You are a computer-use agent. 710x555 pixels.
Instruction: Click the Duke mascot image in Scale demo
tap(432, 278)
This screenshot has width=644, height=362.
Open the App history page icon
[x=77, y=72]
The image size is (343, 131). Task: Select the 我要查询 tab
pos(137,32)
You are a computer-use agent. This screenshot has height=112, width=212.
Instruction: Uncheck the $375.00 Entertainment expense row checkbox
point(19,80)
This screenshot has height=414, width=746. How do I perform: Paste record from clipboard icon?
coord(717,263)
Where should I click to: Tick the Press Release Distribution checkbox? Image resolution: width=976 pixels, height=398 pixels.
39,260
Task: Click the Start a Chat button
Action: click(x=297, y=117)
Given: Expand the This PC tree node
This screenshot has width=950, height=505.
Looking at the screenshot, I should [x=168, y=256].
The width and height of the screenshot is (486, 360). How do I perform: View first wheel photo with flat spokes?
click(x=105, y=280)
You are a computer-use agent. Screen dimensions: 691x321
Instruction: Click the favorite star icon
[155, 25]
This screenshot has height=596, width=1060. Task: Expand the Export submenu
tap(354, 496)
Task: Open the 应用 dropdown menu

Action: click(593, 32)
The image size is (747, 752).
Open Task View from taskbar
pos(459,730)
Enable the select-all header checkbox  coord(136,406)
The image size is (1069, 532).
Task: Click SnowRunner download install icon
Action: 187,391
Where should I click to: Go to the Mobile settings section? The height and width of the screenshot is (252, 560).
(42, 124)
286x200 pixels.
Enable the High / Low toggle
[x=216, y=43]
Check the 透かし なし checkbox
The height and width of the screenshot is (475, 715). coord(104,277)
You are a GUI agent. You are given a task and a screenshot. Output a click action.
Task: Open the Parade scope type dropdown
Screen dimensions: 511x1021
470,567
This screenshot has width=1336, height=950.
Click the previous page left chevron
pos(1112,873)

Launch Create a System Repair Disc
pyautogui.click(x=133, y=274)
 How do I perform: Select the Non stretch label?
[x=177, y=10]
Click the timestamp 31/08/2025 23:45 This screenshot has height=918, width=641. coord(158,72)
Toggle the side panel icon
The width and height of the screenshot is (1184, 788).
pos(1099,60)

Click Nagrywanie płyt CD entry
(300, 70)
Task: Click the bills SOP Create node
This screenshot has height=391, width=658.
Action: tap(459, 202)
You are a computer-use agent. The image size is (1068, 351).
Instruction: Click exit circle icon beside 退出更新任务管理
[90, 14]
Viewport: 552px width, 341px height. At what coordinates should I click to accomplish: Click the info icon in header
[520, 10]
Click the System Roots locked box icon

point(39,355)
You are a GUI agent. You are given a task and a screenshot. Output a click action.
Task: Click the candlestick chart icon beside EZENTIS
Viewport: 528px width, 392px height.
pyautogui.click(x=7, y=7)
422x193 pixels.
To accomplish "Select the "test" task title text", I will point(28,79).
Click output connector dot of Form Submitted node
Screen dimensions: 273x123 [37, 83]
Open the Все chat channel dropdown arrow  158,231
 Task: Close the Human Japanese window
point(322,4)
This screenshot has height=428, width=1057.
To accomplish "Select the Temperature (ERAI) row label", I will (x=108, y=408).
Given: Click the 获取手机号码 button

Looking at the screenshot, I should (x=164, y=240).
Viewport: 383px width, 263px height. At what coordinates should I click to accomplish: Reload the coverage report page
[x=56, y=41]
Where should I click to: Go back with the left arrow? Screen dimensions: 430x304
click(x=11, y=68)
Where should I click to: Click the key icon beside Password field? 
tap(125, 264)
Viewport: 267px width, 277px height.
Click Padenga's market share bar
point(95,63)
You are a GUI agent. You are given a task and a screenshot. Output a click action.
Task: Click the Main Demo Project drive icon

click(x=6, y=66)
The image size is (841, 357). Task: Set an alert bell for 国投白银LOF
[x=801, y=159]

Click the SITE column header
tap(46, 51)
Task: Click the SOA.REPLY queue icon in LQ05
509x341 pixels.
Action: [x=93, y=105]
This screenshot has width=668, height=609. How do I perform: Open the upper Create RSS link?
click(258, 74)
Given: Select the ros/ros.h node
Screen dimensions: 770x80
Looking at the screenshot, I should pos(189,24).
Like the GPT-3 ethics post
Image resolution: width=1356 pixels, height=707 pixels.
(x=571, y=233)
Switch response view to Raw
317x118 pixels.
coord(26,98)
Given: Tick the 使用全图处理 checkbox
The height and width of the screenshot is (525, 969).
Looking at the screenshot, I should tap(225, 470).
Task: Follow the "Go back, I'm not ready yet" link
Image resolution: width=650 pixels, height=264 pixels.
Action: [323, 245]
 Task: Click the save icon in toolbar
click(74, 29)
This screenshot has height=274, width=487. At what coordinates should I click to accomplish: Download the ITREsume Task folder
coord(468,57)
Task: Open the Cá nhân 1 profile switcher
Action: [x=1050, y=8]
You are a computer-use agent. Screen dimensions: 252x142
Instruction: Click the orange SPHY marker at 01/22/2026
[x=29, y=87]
▬▬▬▬▬▬
Your goal: An exact copy of the data is needed.

Output of the exercise:
You are a computer-use agent. 710x555 pixels.
Instruction: Click the Duke mascot image in Scale demo
tap(432, 278)
This screenshot has width=644, height=362.
Open the App history page icon
[x=77, y=72]
The image size is (343, 131). Task: Select the 我要查询 tab
pos(137,32)
You are a computer-use agent. This screenshot has height=112, width=212.
Instruction: Uncheck the $375.00 Entertainment expense row checkbox
point(19,80)
This screenshot has height=414, width=746. How do I perform: Paste record from clipboard icon?
coord(717,263)
Where should I click to: Tick the Press Release Distribution checkbox? Image resolution: width=976 pixels, height=398 pixels.
39,260
Task: Click the Start a Chat button
Action: click(x=297, y=117)
Given: Expand the This PC tree node
This screenshot has width=950, height=505.
Looking at the screenshot, I should [x=168, y=256].
The width and height of the screenshot is (486, 360). How do I perform: View first wheel photo with flat spokes?
click(x=105, y=280)
You are a computer-use agent. Screen dimensions: 691x321
Instruction: Click the favorite star icon
[155, 25]
This screenshot has height=596, width=1060. Task: Expand the Export submenu
tap(354, 496)
Task: Open the 应用 dropdown menu

Action: click(593, 32)
The image size is (747, 752).
Open Task View from taskbar
pos(459,730)
Enable the select-all header checkbox  coord(136,406)
The image size is (1069, 532).
Task: Click SnowRunner download install icon
Action: 187,391
Where should I click to: Go to the Mobile settings section? The height and width of the screenshot is (252, 560).
(42, 124)
286x200 pixels.
Enable the High / Low toggle
[x=216, y=43]
Check the 透かし なし checkbox
The height and width of the screenshot is (475, 715). coord(104,277)
You are a GUI agent. You are given a task and a screenshot. Output a click action.
Task: Open the Parade scope type dropdown
Screen dimensions: 511x1021
470,567
This screenshot has width=1336, height=950.
Click the previous page left chevron
pos(1112,873)

Launch Create a System Repair Disc
pyautogui.click(x=133, y=274)
 How do I perform: Select the Non stretch label?
[x=177, y=10]
Click the timestamp 31/08/2025 23:45 This screenshot has height=918, width=641. coord(158,72)
Toggle the side panel icon
The width and height of the screenshot is (1184, 788).
pos(1099,60)

Click Nagrywanie płyt CD entry
(300, 70)
Task: Click the bills SOP Create node
This screenshot has height=391, width=658.
Action: tap(459, 202)
You are a computer-use agent. The image size is (1068, 351).
Instruction: Click exit circle icon beside 退出更新任务管理
[90, 14]
Viewport: 552px width, 341px height. At what coordinates should I click to accomplish: Click the info icon in header
[520, 10]
Click the System Roots locked box icon

point(39,355)
You are a GUI agent. You are given a task and a screenshot. Output a click action.
Task: Click the candlestick chart icon beside EZENTIS
Viewport: 528px width, 392px height.
pyautogui.click(x=7, y=7)
422x193 pixels.
To accomplish "Select the "test" task title text", I will point(28,79).
Click output connector dot of Form Submitted node
Screen dimensions: 273x123 [37, 83]
Open the Все chat channel dropdown arrow  158,231
 Task: Close the Human Japanese window
point(322,4)
This screenshot has height=428, width=1057.
To accomplish "Select the Temperature (ERAI) row label", I will (x=108, y=408).
Given: Click the 获取手机号码 button

Looking at the screenshot, I should (x=164, y=240).
Viewport: 383px width, 263px height. At what coordinates should I click to accomplish: Reload the coverage report page
[x=56, y=41]
Where should I click to: Go back with the left arrow? Screen dimensions: 430x304
click(x=11, y=68)
Where should I click to: Click the key icon beside Password field? 
tap(125, 264)
Viewport: 267px width, 277px height.
Click Padenga's market share bar
point(95,63)
You are a GUI agent. You are given a task and a screenshot. Output a click action.
Task: Click the Main Demo Project drive icon

click(x=6, y=66)
The image size is (841, 357). Task: Set an alert bell for 国投白银LOF
[x=801, y=159]

Click the SITE column header
tap(46, 51)
Task: Click the SOA.REPLY queue icon in LQ05
509x341 pixels.
Action: [x=93, y=105]
This screenshot has width=668, height=609. How do I perform: Open the upper Create RSS link?
click(258, 74)
Given: Select the ros/ros.h node
Screen dimensions: 770x80
Looking at the screenshot, I should pos(189,24).
Like the GPT-3 ethics post
Image resolution: width=1356 pixels, height=707 pixels.
(x=571, y=233)
Switch response view to Raw
317x118 pixels.
coord(26,98)
Given: Tick the 使用全图处理 checkbox
The height and width of the screenshot is (525, 969).
Looking at the screenshot, I should tap(225, 470).
Task: Follow the "Go back, I'm not ready yet" link
Image resolution: width=650 pixels, height=264 pixels.
Action: [323, 245]
 Task: Click the save icon in toolbar
click(74, 29)
This screenshot has height=274, width=487. At what coordinates should I click to accomplish: Download the ITREsume Task folder
coord(468,57)
Task: Open the Cá nhân 1 profile switcher
Action: [x=1050, y=8]
You are a computer-use agent. Screen dimensions: 252x142
Instruction: Click the orange SPHY marker at 01/22/2026
[x=29, y=87]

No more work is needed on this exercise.